Pâques gourmandes

Quatre chocolatiers wallons ont choisi de s’installer à la campagne pour célébrer l’art de la gourmandise. En exclusivité pour Weekend, ils interprètent avec brio le thème traditionnel de l’oeuf de Pâques.

Comme Juliette Binoche dans  » Chocolat « , le film de Lasse Hallström, des artisans de Wallonie ont pris le parti de s’établir loin des grandes villes pour exercer leur métier de chocolatier. Pour Pâques, Weekend Le Vif/L’Express leur a rendu visite et leur a proposé d’interpréter à leur façon le thème traditionnel de l’oeuf. Un challenge créatif et gourmand qu’ils ont tous relevé avec brio.

Wavre n’était pas encore la cité cosmopolite que nous connaissons aujourd’hui lorsque, début mai 1958, Dina Guion ouvre sa petite chocolaterie.  » A l’arrière de la boutique, nous avions la salle à manger. L’atelier se trouvait là où il est encore aujourd’hui, c’est-à-dire dans les caves « , raconte-t-elle. Ses enfants Edwige et Joël Stevens ont grandi entre le chocolat, le beurre et la crème, au milieu des dizaines de modèles de pralines.  » Nous avons plus de 130 spécialités et un leitmotiv : la fraîcheur « , s’exclament-ils en choeur.

Artisanat est ici synonyme de petites séries. Une production journalière de 1,5 kg pour une recette donnée est la règle générale. Quant aux spécialités aux fruits et à la crème fraîche, par exemple, elles doivent être consommées dans les deux jours, d’autres encore endéans la semaine.

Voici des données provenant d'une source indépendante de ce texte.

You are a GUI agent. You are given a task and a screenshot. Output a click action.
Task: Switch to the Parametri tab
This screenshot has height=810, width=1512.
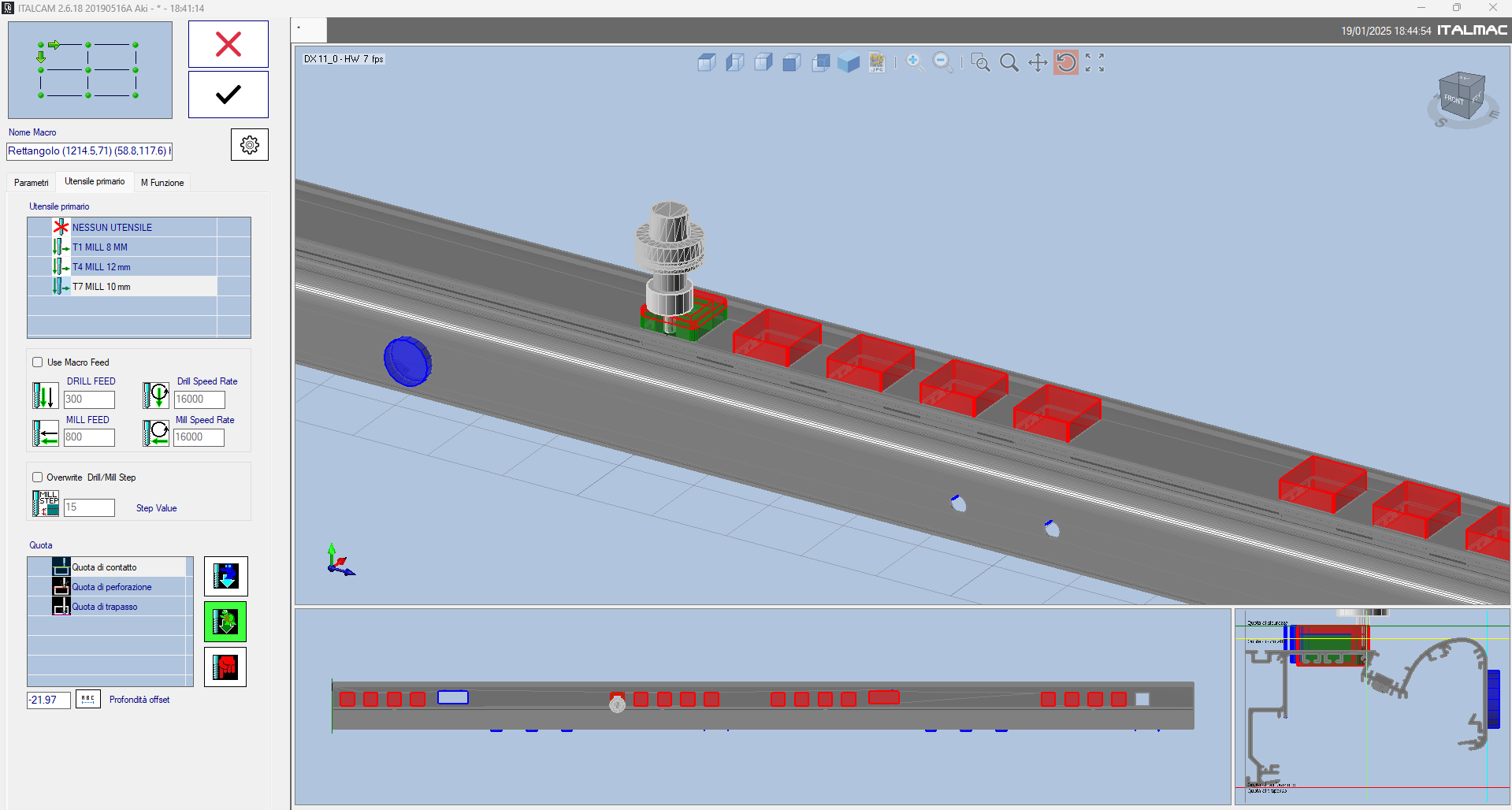(x=32, y=183)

Si leur enseigne –  » L’Art de Praslin  » – compte une adresse à Namur et une autre à Bruxelles, Edwige et Joël restent attachés à leur boutique-atelier de Wavre et à leur clientèle servie sur mesure.  » Il paraît impensable chez nous de proposer des oeufs ou des ballotins garnis d’avance, soulignent-ils. Les clients nous demandent chacun une composition spécifique. Pour Pâques, la demande est souvent la même : des oeufs. Mais les nôtres sont garnis de pralines sélectionnées par le client sur place, le tout assorti de quelques petits oeufs. « 

Camille Druart, lui aussi, a pris le relais de sa mère. En 1982, celle-ci s’ennuyait dans sa maison de campagne… Elle a donc cherché à s’instruire auprès du boulanger d’un village voisin. Rapidement, elle crée un petit atelier à l’entrée de son jardin. Les premiers clients arrivent. D’autres suivent. Pour répondre à la demande, elle appelle son fils à la rescousse. Camille est cuisinier, diplômé de l’école hôtelière de Namur. Mais au cours de sa formation, il a aussi suivi un stage en pâtisserie qui lui a particulièrement plu. Perfectionniste, curieux de tout, Camille est aussi un voyageur. Catégorie sac à dos et sensations extrêmes. C’est au détour d’un de ses périples qu’il est tombé amoureux de Mixia, son épouse chinoise.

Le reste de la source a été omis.